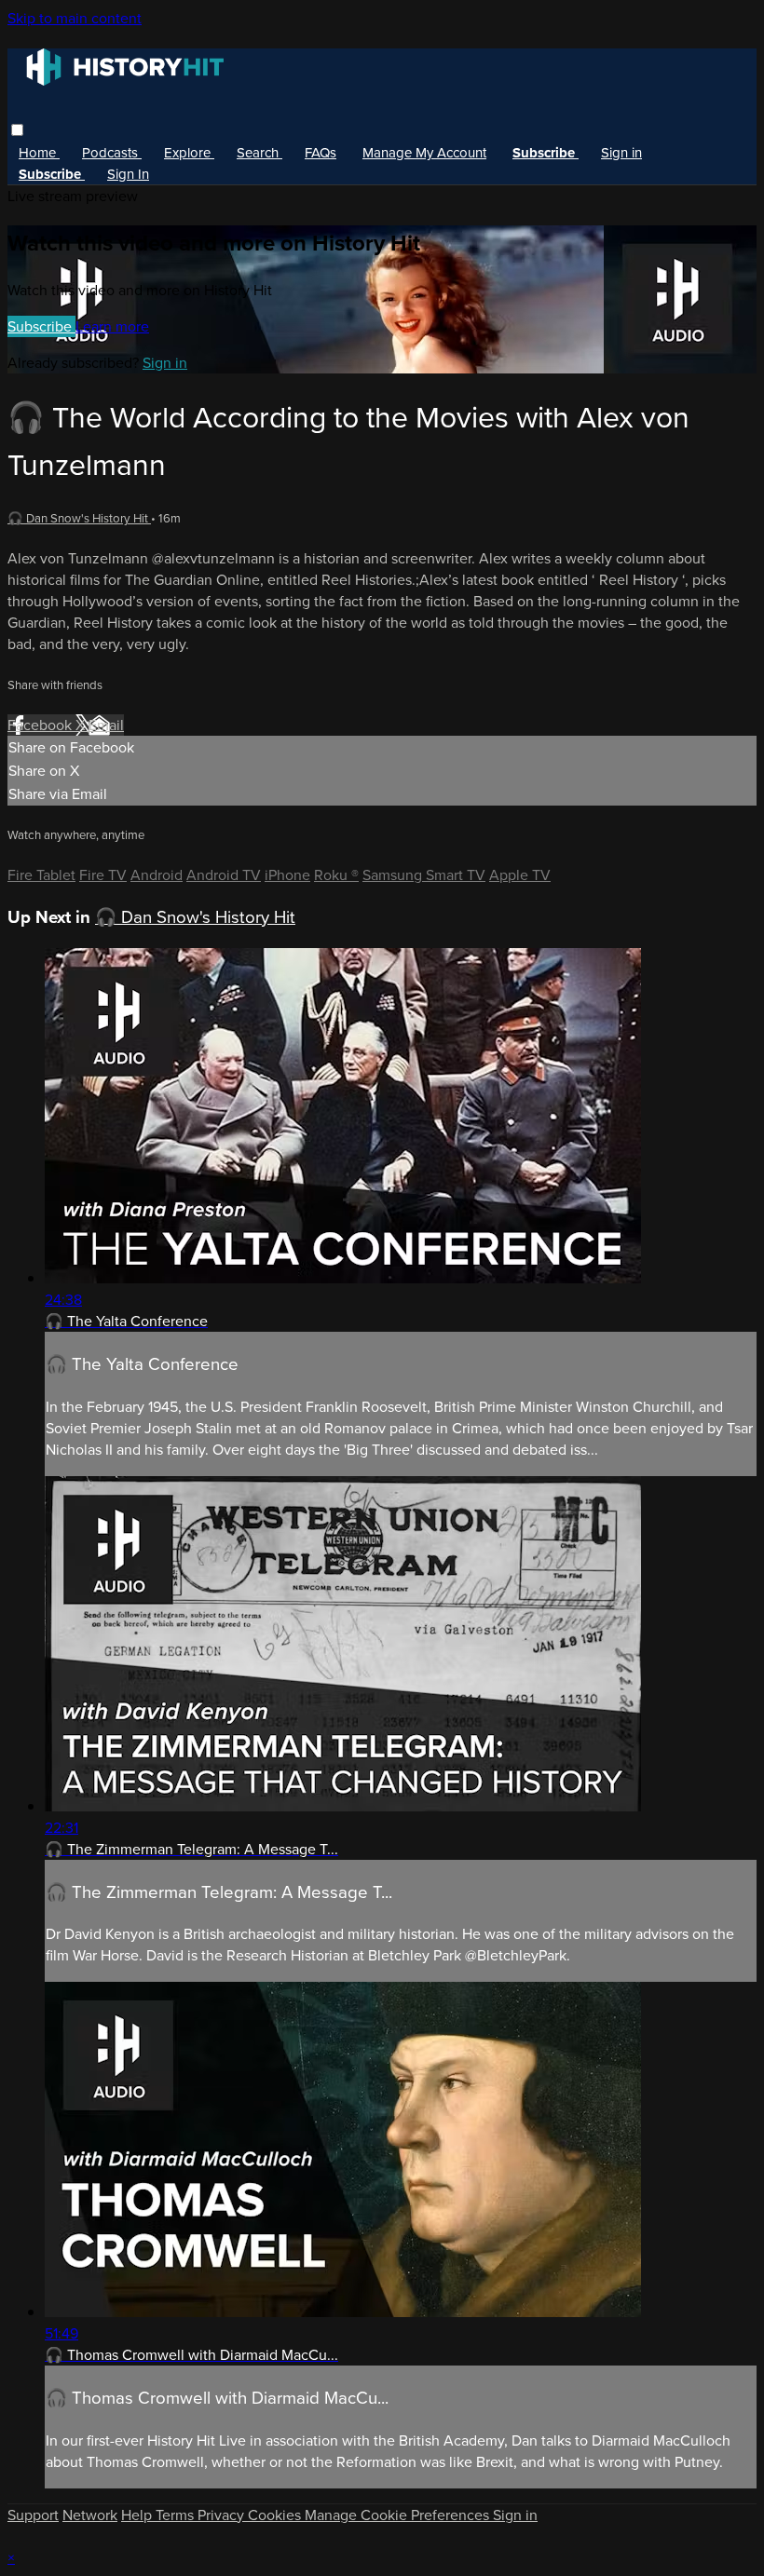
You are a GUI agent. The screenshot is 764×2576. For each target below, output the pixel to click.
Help (138, 2515)
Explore (189, 152)
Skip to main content (74, 18)
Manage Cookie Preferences (399, 2515)
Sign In (128, 174)
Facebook (41, 725)
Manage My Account (424, 152)
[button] (17, 130)
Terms (177, 2515)
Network (89, 2515)
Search (259, 152)
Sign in (621, 152)
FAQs (320, 152)
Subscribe (41, 326)
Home (39, 152)
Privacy (223, 2515)
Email (106, 725)
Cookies (276, 2515)
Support (33, 2515)
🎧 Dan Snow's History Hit (79, 518)
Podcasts (112, 152)
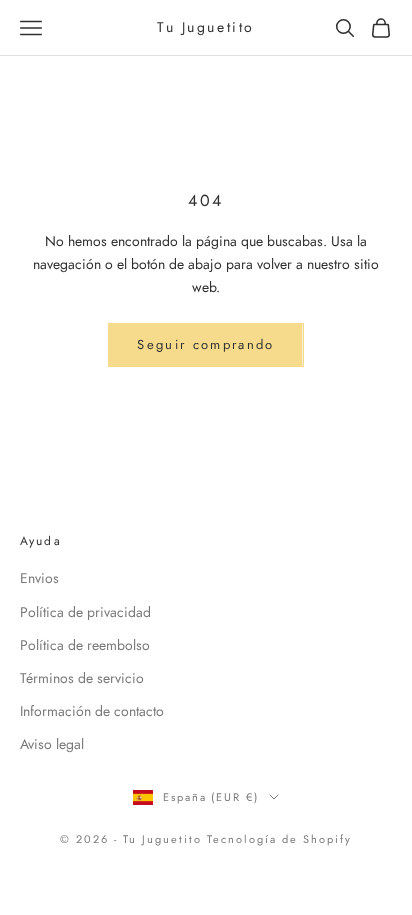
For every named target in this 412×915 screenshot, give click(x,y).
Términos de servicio (82, 678)
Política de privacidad (85, 612)
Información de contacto (92, 711)
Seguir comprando (205, 344)
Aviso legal (52, 744)
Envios (39, 578)
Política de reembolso (85, 645)
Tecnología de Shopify (279, 839)
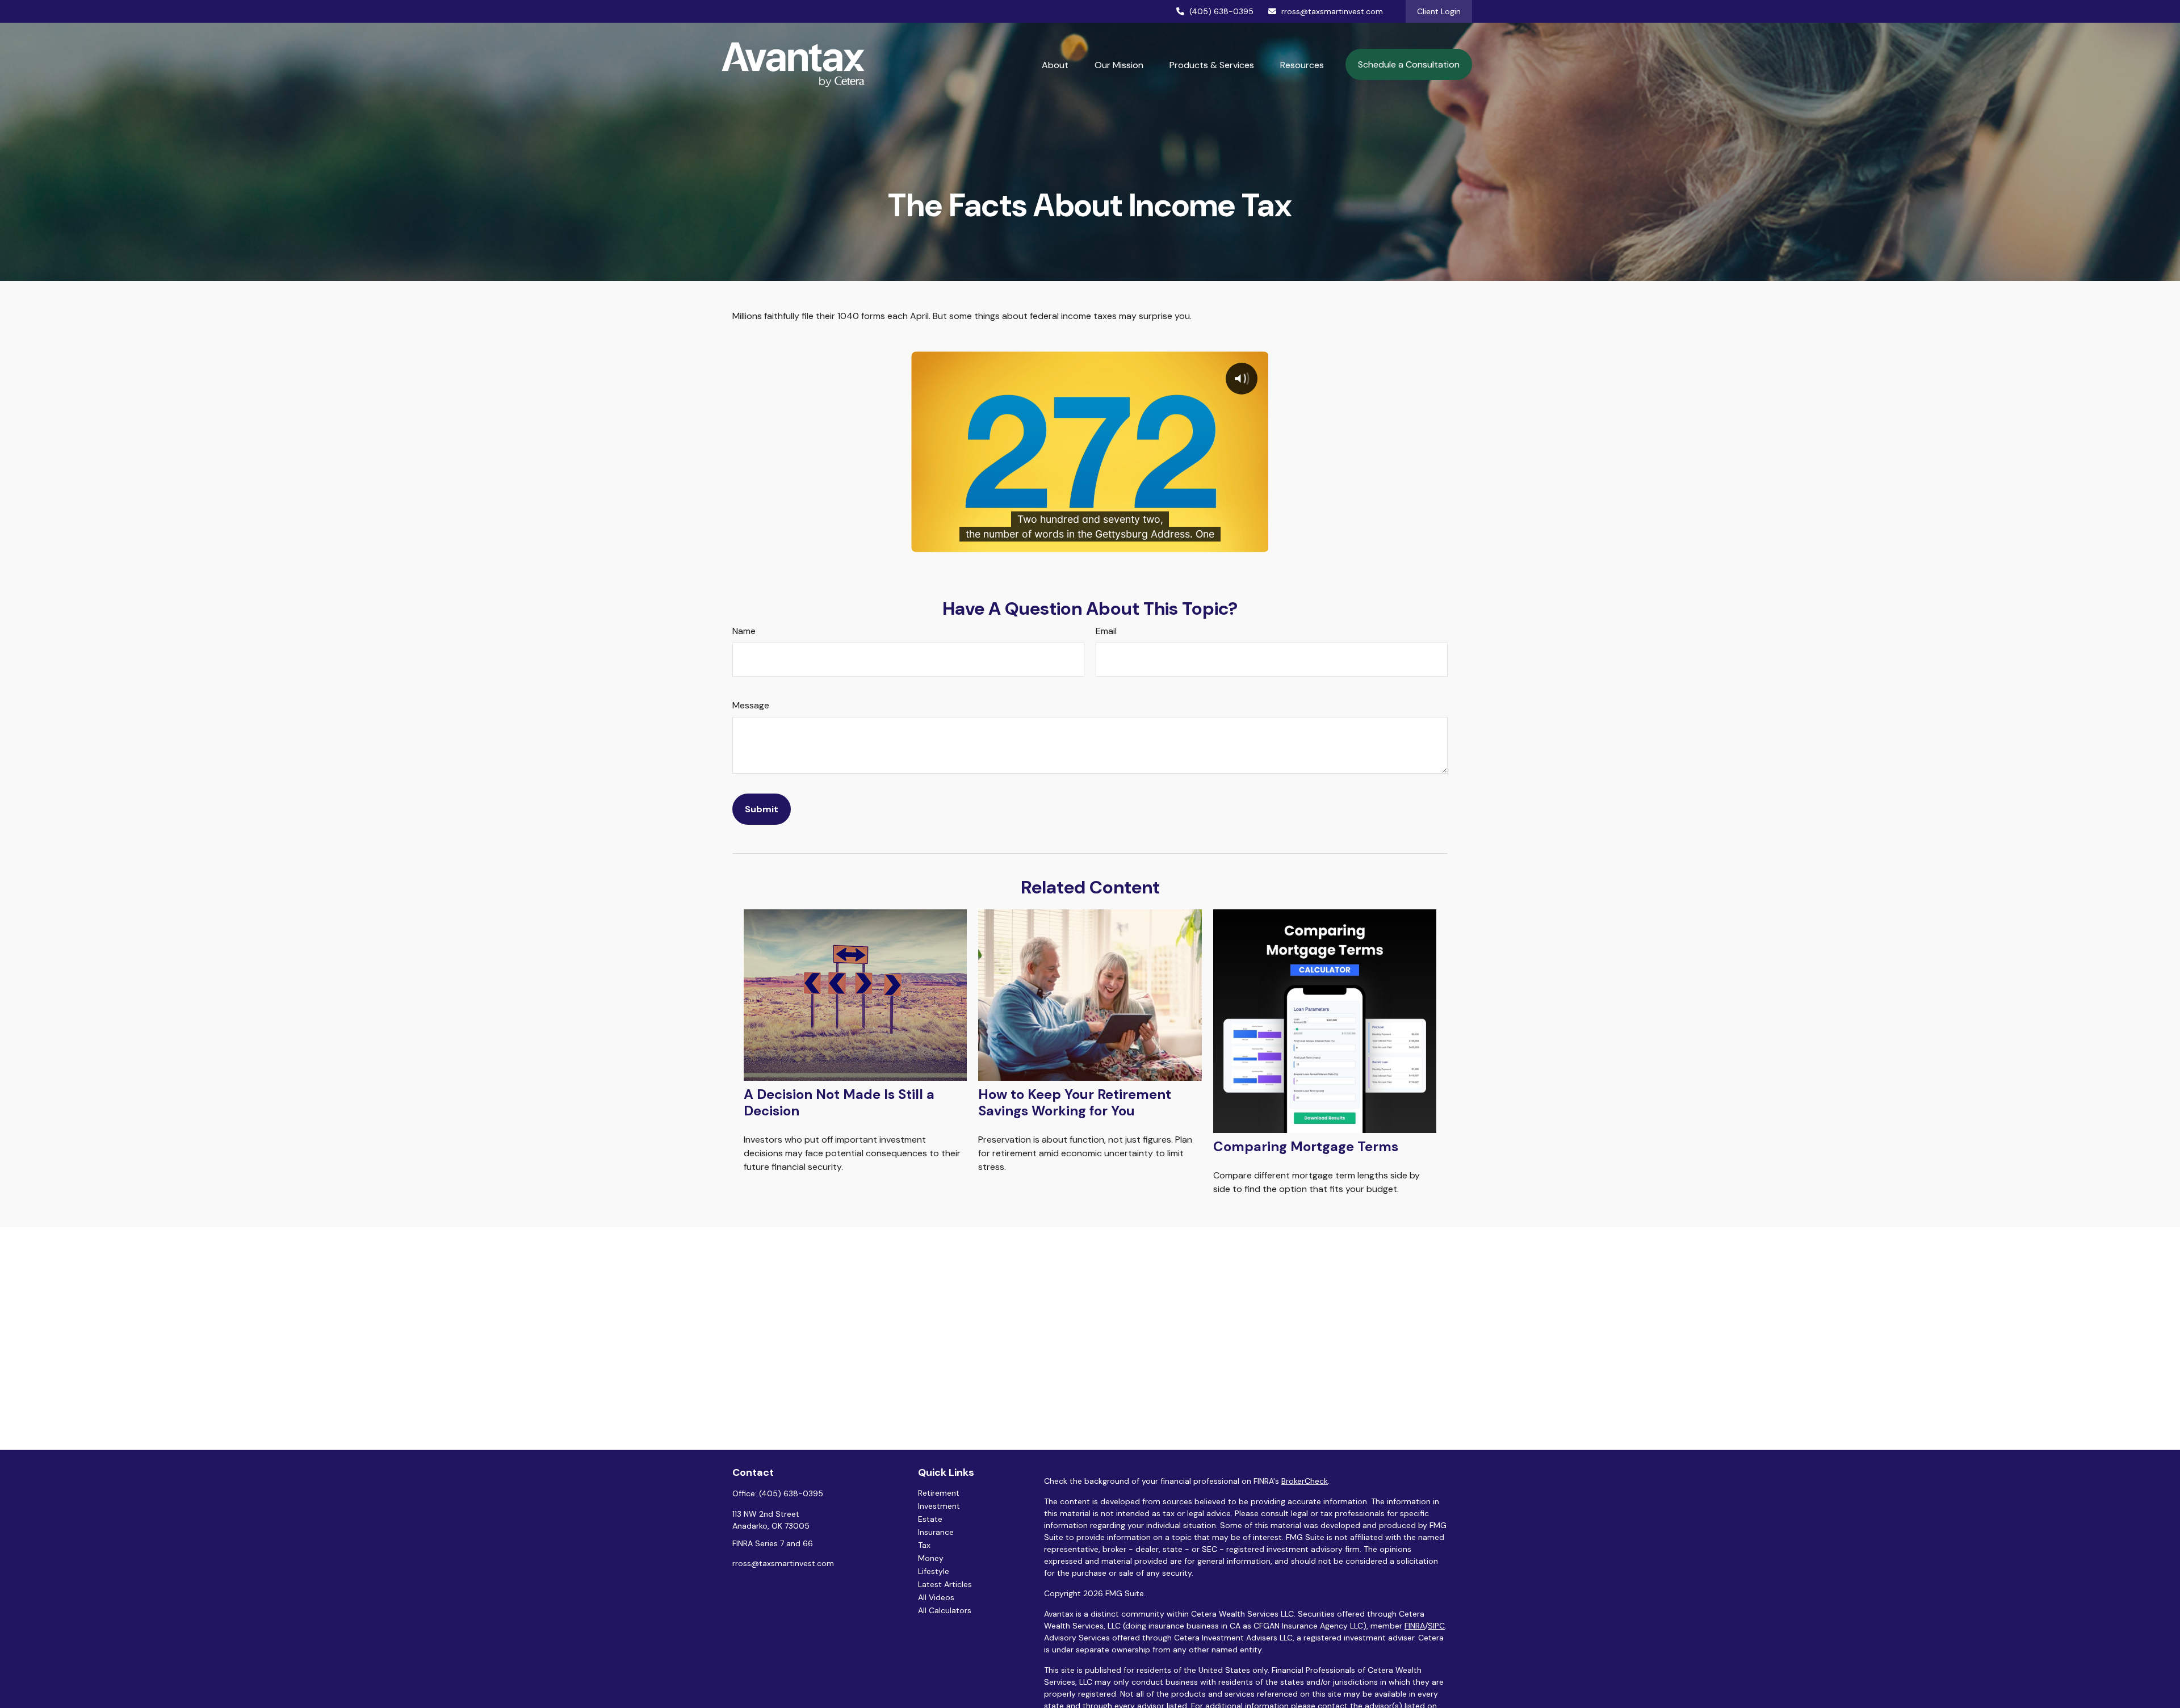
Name (744, 631)
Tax (924, 1545)
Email (1106, 631)
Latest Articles (945, 1584)
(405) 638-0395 (1221, 11)
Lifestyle (933, 1571)
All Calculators (944, 1610)
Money (931, 1558)
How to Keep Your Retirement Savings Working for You (1074, 1102)
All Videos (936, 1597)
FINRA (1415, 1626)
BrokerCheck (1304, 1481)
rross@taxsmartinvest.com (1332, 11)
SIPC (1436, 1626)
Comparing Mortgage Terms (1305, 1146)
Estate (930, 1519)
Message (750, 705)
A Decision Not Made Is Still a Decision (839, 1102)
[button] (1055, 64)
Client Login (1439, 11)
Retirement (938, 1493)
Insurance (936, 1532)
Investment (939, 1506)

→ Your instructions:
Leaving every picture aside, reproduce exactly the lines above from the one with "Privacy (223, 2515)" up to and including the one with "Política de privacidad (85, 612)", and no others.

→ Task solution:
Privacy (223, 2515)
Email (106, 725)
Cookies (276, 2515)
Support (33, 2515)
🎧 Dan Snow's History Hit (79, 518)
Podcasts (112, 152)
For every named target in this 412×915 screenshot, give click(x,y).
Términos de servicio (82, 678)
Política de privacidad (85, 612)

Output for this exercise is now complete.